Material provided
━━━━━━━━━━━━━━━━

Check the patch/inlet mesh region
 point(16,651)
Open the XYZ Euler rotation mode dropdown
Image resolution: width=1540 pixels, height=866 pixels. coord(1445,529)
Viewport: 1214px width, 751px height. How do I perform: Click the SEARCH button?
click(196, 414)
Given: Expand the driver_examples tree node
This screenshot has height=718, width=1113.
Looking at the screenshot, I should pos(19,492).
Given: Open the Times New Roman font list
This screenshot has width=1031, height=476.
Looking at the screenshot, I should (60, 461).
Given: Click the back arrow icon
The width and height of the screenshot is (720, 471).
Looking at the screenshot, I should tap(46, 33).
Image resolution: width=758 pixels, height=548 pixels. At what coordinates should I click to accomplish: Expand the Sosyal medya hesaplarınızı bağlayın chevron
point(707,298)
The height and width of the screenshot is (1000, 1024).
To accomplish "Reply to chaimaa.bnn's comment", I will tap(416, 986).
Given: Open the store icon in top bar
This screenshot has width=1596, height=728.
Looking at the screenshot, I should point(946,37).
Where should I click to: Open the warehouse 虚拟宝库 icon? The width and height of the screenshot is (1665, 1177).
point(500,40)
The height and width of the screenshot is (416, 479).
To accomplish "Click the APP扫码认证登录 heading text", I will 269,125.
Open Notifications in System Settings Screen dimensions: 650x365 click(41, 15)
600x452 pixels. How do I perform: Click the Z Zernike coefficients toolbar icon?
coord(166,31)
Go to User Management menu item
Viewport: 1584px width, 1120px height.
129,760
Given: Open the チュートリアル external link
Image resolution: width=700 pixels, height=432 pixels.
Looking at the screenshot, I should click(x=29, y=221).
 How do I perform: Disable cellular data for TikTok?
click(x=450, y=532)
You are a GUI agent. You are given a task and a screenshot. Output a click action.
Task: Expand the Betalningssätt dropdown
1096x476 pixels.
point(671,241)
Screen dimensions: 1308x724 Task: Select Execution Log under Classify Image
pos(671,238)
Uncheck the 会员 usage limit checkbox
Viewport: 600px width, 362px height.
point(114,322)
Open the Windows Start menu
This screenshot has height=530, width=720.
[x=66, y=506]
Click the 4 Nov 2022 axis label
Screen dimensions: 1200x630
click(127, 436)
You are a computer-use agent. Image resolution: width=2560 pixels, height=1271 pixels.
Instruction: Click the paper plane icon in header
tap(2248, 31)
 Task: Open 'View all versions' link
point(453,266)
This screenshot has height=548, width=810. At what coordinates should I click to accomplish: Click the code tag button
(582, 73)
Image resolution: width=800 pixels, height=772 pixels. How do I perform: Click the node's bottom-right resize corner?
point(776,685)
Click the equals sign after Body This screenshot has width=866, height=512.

━━━━━━━━━━━━━━━━

Where the string "agent" appears in a line of the listing, copy that line.

Expected answer
You are a GUI agent. You are given a task and a screenshot. Output a click action.
You are a computer-use agent. Image resolution: width=2560 pixels, height=1271 pixels.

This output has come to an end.